Ob Vollmond den Schlaf beeinträchtigt, wird von einigen verneint, von einigen aber bejaht (Foto: knipseline/pixelio.de)
Ob Vollmond den Schlaf beeinträchtigt, wird von einigen verneint, von einigen aber bejaht (Foto: knipseline/pixelio.de)
> Der Mond und der Schlaf: Umstrittener Einfluß

Umfragen machen es deutlich: 40% der Deutschen glauben mondfühlig zu sein und 92% sind fest vom Einfluss des Vollmondes überzeugt. So soll man bei Vollmond trink- und gebärfreudiger werden sowie gewaltbereiter sein. Vor allem soll einen Vollmond schlechter schlafen lassen. Alles Mythen und reinste Einbildung behaupten jetzt Wissenschaftler am Max-Planck-Institut für Psychiatrie in München. In ihrer Untersuchung konnten sie keinen Zusammenhang zwischen dem menschlichen Schlaf und den Mondphasen finden. Das dürfte zumindest umstritten sein, denn es liegen auch Studien vor, die genau das Gegenteil berichten.

Gefragt haben sich die Forscher, warum Menschen seit Jahrhunderten glauben, dass ihre Gesundheit oder ihr Verhalten durch den Mond beeinflusst werden? Und warum sich auch die Überzeugung hält, dass man in Vollmondnächten schlechter schläft? Deshalb haben sie sich auf die Suche nach einem wissenschaftlich nachweisbaren Zusammenhang gemacht. Dabei fanden sie durchaus sich widersprechende Ergebnisse.

In manchen Studien schienen sich die Mondphasen besonders auf Frauen auszuwirken, in andern wiederum besonders auf Männer. Zwei Analysen von Datensätzen mit jeweils 30 bis 50 Teilnehmern aus den Jahren 2013 und 2014 belegten übereinstimmend, dass die Schlafdauer in Vollmondnächten verkürzt ist. Für andere Messungen kamen sie jedoch zu kontroversen Ergebnissen. Beispielsweise setzte in einer der beiden Analysen der REM-Schlaf – das ist die Schlafphase, in welcher wir vor allem träumen – bei Neumond verzögert ein. In der anderen Studie fand diese Verzögerung allerdings in Vollmondnächten statt.

Einen Mangel hatten fast alle Studien: Die Auswirkungen des Mondes auf den Schlaf wurden selten mit objektiven Methoden, wie z.B. dem Schlaf-EEG, untersucht. Deshalb werteten die Münchner Schlafmediziner nun objektiv erhobene Schlafdaten von 1.265 Probanden aus 2.097 Nächten aus. So konnten sie den Einfluss des - für die meisten störenden - Mondlichtes ausschließen.
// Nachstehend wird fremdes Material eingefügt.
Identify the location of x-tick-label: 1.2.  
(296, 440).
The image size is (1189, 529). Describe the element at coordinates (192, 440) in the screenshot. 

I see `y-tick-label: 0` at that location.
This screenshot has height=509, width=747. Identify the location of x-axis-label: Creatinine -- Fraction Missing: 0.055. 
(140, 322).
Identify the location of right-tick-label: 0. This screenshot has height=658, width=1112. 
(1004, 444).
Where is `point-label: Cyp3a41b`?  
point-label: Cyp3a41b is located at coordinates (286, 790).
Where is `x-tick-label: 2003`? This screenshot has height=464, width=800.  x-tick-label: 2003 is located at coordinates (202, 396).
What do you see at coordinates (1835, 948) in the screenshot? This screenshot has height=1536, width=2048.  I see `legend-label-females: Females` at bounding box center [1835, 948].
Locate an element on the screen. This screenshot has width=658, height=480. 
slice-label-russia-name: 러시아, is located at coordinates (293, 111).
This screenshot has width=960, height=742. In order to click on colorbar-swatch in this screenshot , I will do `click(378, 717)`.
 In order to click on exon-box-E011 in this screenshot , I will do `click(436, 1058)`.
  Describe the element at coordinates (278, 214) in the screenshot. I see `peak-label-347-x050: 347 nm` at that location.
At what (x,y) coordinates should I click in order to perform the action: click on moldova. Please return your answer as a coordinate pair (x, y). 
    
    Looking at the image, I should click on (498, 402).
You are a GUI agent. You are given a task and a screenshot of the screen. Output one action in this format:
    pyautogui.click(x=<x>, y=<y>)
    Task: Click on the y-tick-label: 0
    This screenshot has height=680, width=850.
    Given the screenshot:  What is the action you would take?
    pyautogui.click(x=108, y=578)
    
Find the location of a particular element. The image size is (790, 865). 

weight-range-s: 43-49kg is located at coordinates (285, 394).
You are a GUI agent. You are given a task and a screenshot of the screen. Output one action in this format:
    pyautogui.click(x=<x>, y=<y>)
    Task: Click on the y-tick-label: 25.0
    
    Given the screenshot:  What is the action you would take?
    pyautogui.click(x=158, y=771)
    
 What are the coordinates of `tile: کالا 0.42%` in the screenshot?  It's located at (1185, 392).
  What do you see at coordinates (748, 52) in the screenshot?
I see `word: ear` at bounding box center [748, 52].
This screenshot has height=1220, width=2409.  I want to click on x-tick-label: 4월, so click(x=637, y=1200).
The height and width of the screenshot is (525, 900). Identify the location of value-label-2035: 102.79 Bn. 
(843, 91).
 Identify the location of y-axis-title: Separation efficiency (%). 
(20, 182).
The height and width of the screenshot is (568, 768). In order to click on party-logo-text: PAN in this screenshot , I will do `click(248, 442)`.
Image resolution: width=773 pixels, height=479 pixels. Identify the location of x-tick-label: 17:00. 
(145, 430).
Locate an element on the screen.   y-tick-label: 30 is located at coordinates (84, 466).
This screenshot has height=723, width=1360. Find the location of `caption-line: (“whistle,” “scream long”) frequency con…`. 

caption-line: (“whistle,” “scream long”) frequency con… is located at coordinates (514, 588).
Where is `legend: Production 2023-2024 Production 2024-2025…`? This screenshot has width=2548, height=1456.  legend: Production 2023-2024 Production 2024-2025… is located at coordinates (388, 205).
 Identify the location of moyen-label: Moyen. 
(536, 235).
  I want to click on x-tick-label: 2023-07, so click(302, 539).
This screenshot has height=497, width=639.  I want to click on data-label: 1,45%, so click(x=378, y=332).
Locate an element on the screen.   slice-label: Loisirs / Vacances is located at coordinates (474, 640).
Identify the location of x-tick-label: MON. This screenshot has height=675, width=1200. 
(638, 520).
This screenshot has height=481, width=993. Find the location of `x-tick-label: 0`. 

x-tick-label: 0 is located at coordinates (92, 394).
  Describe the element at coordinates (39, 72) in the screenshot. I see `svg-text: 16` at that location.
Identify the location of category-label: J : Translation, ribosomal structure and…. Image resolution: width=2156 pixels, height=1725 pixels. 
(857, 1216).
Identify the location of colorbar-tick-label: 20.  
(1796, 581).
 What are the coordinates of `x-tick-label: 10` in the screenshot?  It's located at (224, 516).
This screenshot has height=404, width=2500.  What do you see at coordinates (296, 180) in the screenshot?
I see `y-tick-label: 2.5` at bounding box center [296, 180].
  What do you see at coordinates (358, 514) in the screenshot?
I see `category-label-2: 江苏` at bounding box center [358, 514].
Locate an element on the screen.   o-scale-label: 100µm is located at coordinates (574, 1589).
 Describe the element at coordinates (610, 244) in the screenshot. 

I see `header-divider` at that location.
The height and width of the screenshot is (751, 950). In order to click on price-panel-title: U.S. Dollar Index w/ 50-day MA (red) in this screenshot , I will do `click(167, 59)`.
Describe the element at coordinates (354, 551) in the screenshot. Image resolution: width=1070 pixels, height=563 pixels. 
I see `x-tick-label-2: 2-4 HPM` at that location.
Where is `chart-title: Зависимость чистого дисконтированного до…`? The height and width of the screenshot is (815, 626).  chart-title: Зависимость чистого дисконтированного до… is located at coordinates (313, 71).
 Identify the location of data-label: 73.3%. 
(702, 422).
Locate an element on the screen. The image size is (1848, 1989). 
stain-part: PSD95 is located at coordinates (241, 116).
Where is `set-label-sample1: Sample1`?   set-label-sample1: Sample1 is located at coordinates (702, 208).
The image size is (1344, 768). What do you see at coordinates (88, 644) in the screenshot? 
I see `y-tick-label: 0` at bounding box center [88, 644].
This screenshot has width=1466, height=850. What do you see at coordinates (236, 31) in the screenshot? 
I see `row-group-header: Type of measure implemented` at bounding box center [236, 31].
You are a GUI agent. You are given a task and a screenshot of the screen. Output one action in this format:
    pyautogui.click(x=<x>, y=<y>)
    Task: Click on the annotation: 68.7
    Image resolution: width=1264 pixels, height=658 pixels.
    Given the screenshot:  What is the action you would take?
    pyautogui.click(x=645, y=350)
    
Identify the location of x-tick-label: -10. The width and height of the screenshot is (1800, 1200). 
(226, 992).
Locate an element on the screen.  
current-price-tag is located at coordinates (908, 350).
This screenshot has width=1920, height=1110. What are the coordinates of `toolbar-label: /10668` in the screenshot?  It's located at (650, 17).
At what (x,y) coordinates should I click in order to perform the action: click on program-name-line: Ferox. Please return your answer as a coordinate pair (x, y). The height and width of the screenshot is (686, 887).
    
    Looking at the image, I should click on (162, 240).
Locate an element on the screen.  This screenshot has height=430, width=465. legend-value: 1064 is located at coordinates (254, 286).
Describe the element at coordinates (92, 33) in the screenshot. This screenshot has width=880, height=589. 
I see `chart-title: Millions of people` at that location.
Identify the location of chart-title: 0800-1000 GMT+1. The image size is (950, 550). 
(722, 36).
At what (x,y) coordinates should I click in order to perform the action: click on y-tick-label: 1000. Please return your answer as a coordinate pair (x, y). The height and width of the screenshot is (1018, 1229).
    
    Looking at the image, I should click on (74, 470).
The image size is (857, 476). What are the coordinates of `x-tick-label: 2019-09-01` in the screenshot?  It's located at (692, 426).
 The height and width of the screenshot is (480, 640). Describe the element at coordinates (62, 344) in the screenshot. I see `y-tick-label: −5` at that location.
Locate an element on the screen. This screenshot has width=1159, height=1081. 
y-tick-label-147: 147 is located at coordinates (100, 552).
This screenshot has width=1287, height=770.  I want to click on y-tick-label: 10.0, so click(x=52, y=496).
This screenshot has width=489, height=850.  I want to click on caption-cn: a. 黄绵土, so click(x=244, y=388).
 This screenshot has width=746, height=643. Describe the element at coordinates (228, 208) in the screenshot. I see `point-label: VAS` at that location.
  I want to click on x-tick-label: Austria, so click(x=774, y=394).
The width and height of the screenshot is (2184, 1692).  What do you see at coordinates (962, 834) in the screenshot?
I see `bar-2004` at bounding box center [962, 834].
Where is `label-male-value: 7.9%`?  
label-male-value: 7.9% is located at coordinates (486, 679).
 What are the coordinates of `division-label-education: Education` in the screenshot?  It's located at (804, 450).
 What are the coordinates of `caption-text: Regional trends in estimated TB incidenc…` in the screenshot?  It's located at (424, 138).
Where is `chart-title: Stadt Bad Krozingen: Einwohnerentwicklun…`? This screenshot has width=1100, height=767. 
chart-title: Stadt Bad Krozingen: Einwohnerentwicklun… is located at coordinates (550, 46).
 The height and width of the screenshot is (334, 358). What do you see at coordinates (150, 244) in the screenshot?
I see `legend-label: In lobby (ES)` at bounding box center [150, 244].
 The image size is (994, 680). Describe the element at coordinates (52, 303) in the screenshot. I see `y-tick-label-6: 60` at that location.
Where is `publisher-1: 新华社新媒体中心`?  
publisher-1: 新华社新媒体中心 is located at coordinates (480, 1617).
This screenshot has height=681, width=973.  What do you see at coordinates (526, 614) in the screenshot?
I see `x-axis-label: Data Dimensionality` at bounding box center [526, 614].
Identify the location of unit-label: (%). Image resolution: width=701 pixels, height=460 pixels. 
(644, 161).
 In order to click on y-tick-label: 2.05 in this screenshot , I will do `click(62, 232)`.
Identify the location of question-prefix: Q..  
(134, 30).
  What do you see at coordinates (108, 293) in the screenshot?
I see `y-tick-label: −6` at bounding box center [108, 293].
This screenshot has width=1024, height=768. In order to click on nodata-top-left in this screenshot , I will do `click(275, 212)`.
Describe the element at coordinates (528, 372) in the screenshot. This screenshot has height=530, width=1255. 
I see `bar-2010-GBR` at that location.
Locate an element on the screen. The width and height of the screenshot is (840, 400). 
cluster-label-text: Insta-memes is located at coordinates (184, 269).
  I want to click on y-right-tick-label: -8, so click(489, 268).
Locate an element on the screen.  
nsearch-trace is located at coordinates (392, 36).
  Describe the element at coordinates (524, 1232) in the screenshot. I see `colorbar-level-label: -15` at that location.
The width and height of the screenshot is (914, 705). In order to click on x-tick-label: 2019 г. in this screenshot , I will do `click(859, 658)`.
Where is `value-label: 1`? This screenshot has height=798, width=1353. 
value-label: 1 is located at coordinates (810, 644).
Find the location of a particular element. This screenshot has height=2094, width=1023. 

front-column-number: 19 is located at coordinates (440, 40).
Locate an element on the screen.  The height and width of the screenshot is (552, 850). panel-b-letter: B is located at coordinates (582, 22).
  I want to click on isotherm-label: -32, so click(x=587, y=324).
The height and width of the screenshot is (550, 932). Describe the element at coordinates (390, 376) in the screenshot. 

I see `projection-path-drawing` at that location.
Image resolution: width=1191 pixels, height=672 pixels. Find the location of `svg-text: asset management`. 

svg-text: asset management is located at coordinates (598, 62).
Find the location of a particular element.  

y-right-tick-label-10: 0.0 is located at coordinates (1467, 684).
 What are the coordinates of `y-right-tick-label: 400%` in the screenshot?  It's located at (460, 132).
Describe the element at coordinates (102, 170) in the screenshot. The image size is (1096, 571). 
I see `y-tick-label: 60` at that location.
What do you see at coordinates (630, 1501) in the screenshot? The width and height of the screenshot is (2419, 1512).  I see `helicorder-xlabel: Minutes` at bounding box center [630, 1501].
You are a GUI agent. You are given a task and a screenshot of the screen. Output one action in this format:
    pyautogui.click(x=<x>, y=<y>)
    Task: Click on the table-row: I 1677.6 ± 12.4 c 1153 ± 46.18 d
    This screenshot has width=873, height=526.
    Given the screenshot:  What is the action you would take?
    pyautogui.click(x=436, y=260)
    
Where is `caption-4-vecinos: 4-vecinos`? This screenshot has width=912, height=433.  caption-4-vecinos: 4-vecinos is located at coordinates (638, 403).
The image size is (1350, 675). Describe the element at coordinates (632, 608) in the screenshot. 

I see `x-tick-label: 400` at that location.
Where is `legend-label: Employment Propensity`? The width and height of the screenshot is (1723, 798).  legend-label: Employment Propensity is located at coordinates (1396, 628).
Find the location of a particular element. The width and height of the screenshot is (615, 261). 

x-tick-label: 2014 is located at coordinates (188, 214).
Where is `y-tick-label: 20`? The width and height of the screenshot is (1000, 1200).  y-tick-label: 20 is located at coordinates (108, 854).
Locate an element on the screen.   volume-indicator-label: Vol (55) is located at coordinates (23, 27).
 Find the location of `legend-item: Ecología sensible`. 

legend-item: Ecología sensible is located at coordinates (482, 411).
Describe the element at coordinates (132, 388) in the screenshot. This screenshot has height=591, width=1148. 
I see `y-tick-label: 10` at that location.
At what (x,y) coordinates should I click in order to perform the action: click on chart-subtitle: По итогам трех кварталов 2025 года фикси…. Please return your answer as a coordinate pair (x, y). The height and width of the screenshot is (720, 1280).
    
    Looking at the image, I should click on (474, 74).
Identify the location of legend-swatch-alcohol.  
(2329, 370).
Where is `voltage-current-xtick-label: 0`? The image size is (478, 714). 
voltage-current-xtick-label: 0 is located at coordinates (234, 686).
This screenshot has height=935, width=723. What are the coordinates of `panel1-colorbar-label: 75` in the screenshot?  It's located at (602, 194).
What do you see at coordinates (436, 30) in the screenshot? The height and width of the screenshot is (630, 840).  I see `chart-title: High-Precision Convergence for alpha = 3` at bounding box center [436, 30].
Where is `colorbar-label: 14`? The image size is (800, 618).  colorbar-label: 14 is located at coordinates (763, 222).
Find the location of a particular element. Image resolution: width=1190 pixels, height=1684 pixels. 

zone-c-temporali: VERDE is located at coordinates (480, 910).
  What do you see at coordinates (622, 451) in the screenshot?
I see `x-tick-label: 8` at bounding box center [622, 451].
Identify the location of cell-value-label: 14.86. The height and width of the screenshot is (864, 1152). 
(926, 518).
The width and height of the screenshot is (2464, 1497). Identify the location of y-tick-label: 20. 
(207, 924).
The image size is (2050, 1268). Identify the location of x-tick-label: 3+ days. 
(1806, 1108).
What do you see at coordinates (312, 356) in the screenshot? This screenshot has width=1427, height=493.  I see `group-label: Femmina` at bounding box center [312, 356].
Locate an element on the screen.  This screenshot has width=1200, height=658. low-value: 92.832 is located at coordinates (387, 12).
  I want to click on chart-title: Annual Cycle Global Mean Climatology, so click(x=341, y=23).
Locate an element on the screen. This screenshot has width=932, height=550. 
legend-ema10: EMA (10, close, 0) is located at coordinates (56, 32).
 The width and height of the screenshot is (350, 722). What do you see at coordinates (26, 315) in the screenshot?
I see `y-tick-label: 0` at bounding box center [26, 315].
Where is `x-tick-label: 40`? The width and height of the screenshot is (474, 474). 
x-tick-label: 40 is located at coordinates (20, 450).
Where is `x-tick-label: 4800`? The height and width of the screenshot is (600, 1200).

„Nachdem wir diese große Anzahl von Daten ausgewertet hatten, konnten wir frühere Ergebnisse aus anderen Studien nicht bestätigen“, konstatiert der Neurowissenschaftler Martin Dresler. „Wir konnten keinen statistisch belegbaren Zusammenhang zwischen menschlichem Schlaf und den Mondphasen aufzeigen.“

Interessant ist, dass im Rahmen dieser Untersuchungen sein Team unveröffentlichte Analysen von über 20.000 Schlafnächten ausgrub. Diese ergaben ebenfalls keinen Einfluss des Mondes auf den Schlaf. Dressler kategorisiert das Nichtveröffentlichen dieser Ergebnisse als „Schubladenproblem“ ein. Mit diesem Begriff werde das aus anderen medizinischen Bereichen bekannte Phänomen bezeichnet, dass viele Untersuchungen zwar durchgeführt, aber nie veröffentlicht werden – sie verbleiben stattdessen in der Schublade der Forscher. Auch bei Studien zur Wirkung von Medikamenten kenne man die Tendenz, nur positive oder signifikante Ergebnisse zu veröffentlichen, nicht aber negative oder nicht eindeutige.

Schweizer Forscher hatten vor etwa einem Jahr genau die gegenteiligen Ergebnisse veröffentlicht. Im Schlaflabor wurden die Hirnströme von 33 Schlafenden unterschiedlichen Alters aufgezeichnet, im übrigen war dabei der Einfluss des Mondlichtes ausgeschlossen. Bei der Auswertung der Daten, fanden sich bei Vollmond ein Veränderung der Hirnströme - 30% weniger Delta-Wellen, die die Tiefschlaf-Phase anzeigen. Die Testpersonen benötigen fünf Minuten länger, um einzuschlafen, die Nachtruhe war im Durchschnitt um 20 Minuten kürzer. Von den Studienteilnehmern wurde der Schlaf bei Vollmond als schlechter bezeichnet.